Starring Jake Gyllenhaal, Michael Peña. Written and directed by David Ayer. 18A. 109 min. Opens Sept. 21.
Can we declare a moratorium on gritty cinematic portraits of South Central Los Angeles? Of course, that would leave David Ayer with no career. Like Harsh Times and Training Day (which he wrote), End of Watch finds the writer-director examining just how thin the blue line gets on America’s west coast.
This time around, the twist is that Ayer tells the story (partly) through found footage, a gimmick introduced when wisenheimer patrolman Brian (Jake Gyllenhaal) informs us that he’s going to record his experiences in the field with his partner, Mike (Michael Peña), for a night-school film assignment. The idea of a Blair Witch–style cop flick is relatively promising, but Ayer doesn’t develop his formal play in any meaningful way. Brian’s footage is thoughtlessly and unrewardingly intercut with more conventional digital video–shot perspectives on the pair’s adventures, which bring them into a blood feud with a group of vicious human traffickers—who, for all their lethal menace, are strangely inept when it comes to taking down two fairly oblivious police officers.

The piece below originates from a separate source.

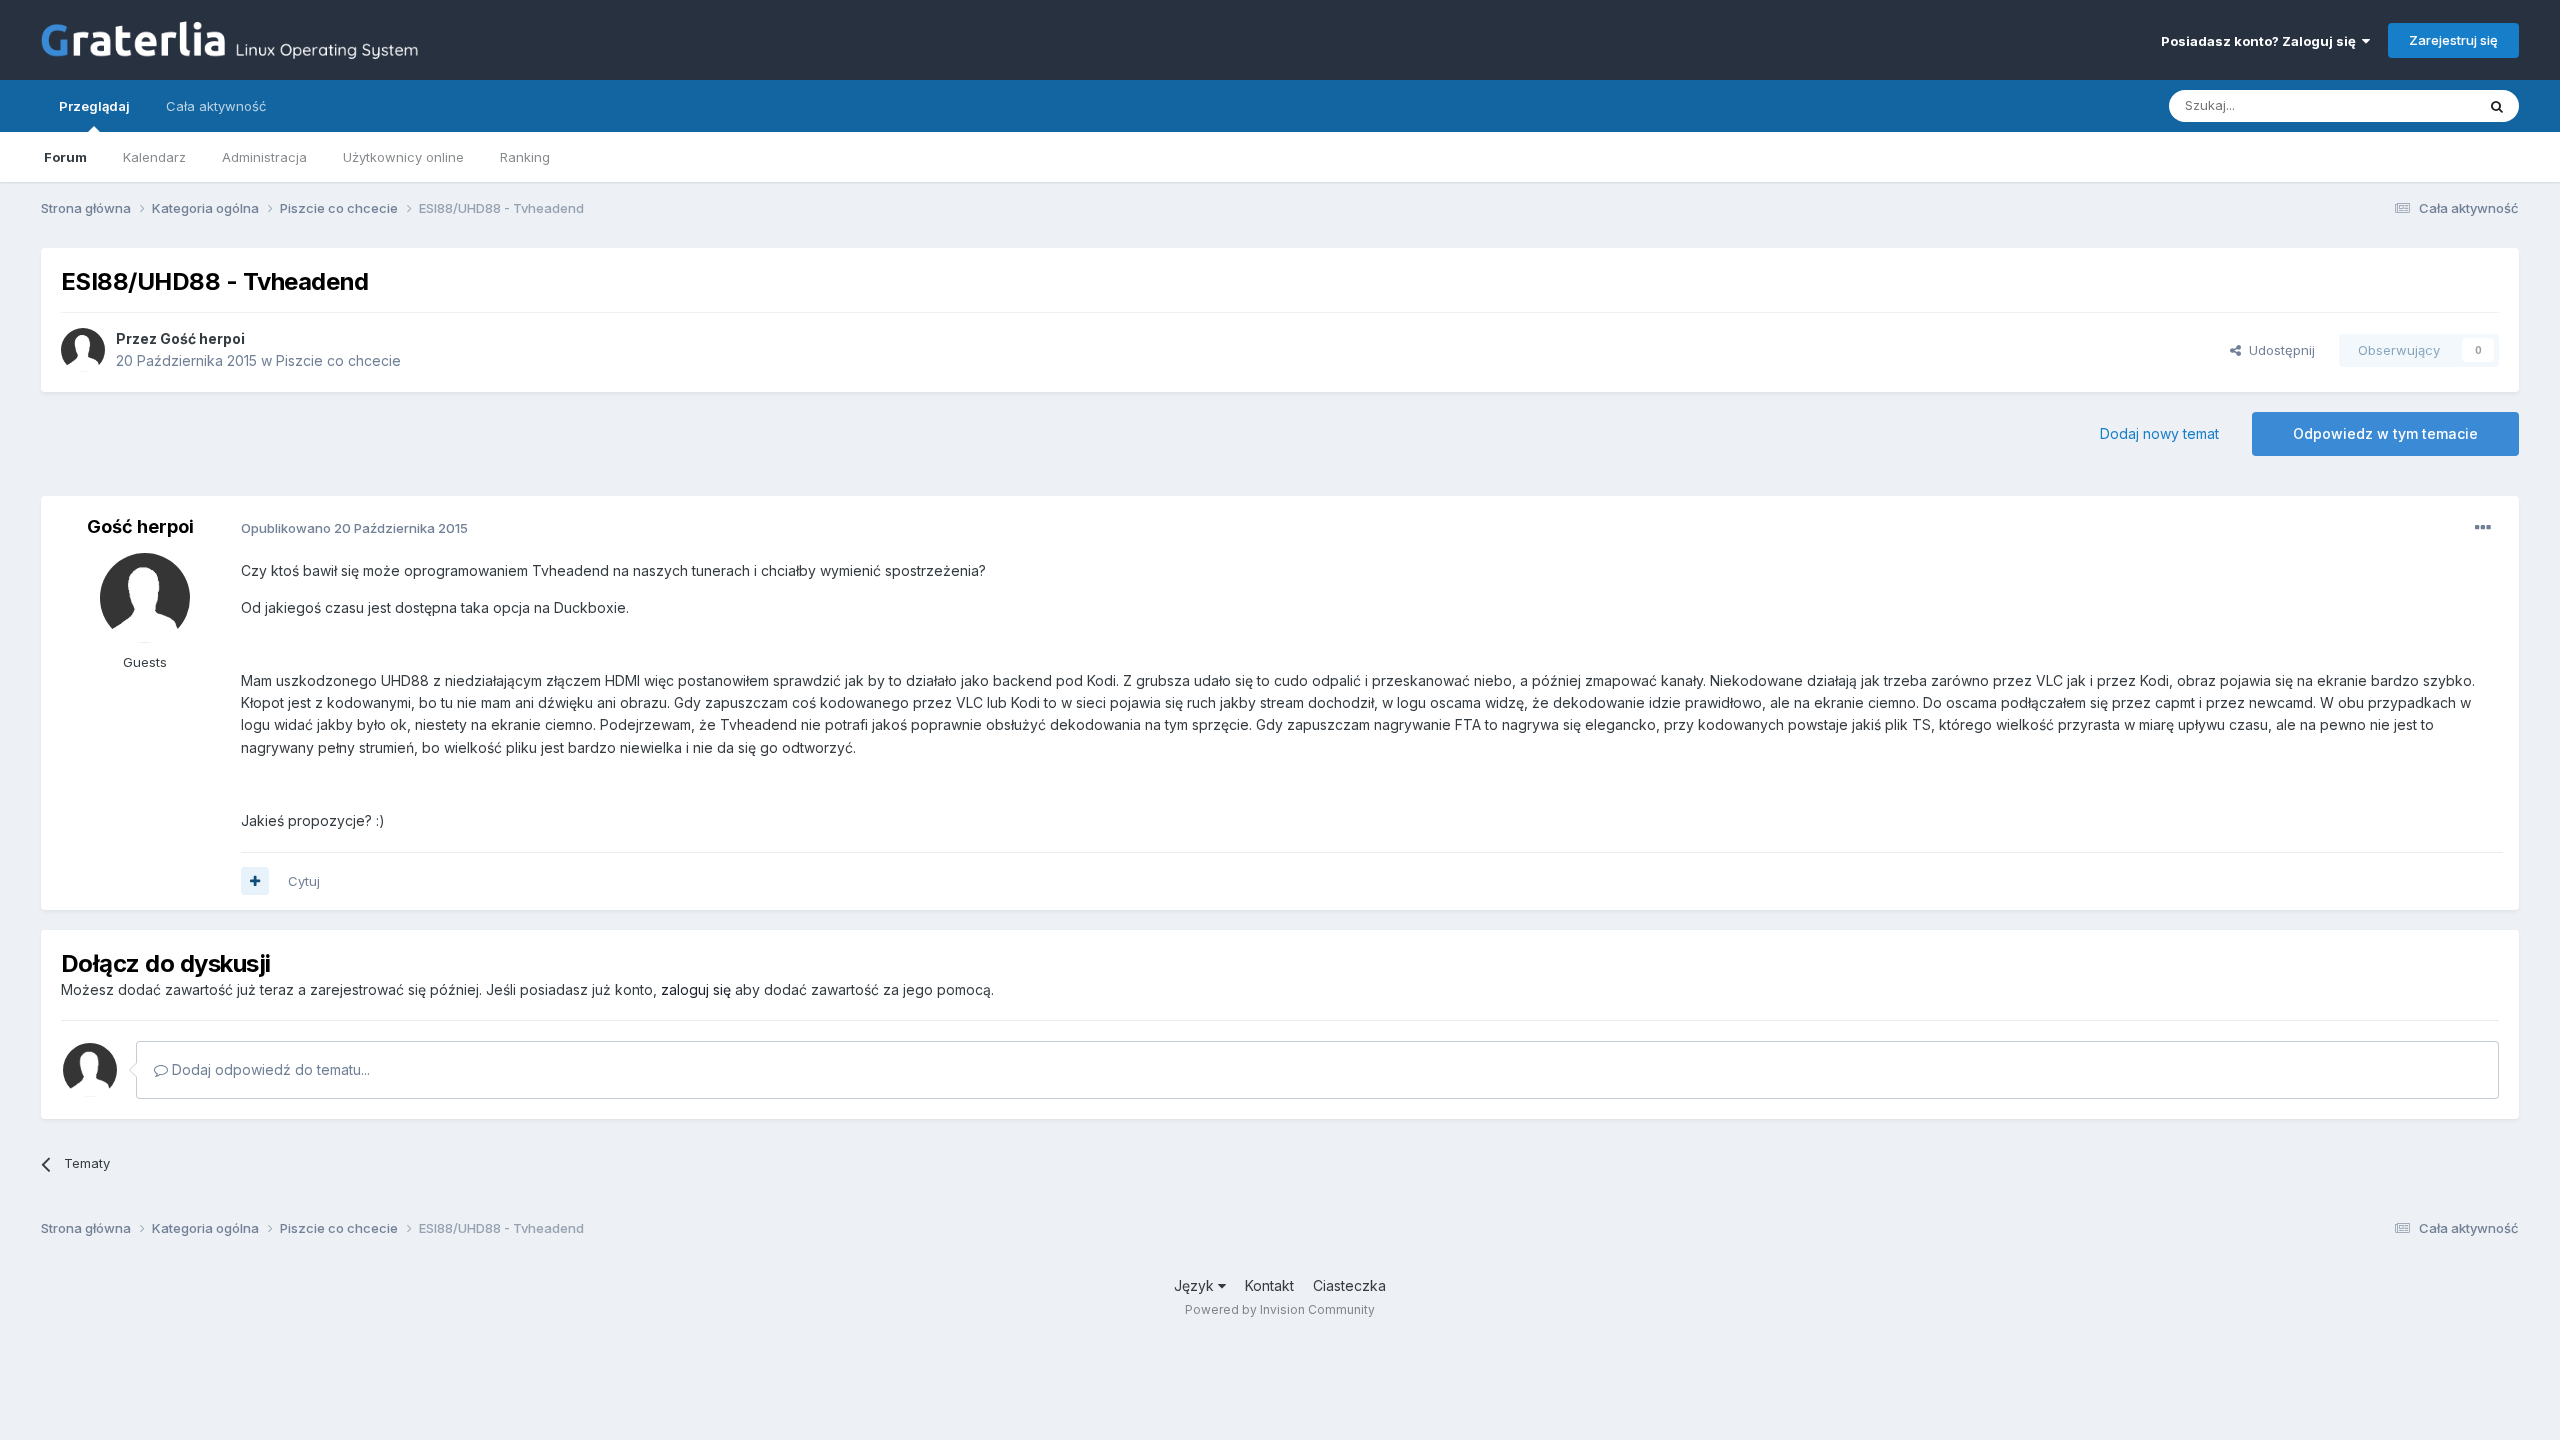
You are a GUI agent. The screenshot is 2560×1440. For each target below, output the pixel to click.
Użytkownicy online (403, 157)
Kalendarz (154, 157)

In Training Day, Ayer at least questioned the swaggering machismo of his badge-wearing characters, but here he seems happy to propagate clichés about honour and loyalty: Hilariously martial and hopelessly devoted to one another, Brian and Mike are like dumbass Klingons. And we’re supposed to love them, even though the performances are obnoxious. End of Watch tries to be lean and brutal as well as sentimental, but in trying to have it both ways, Ayer ends up with pretty much nothing at all.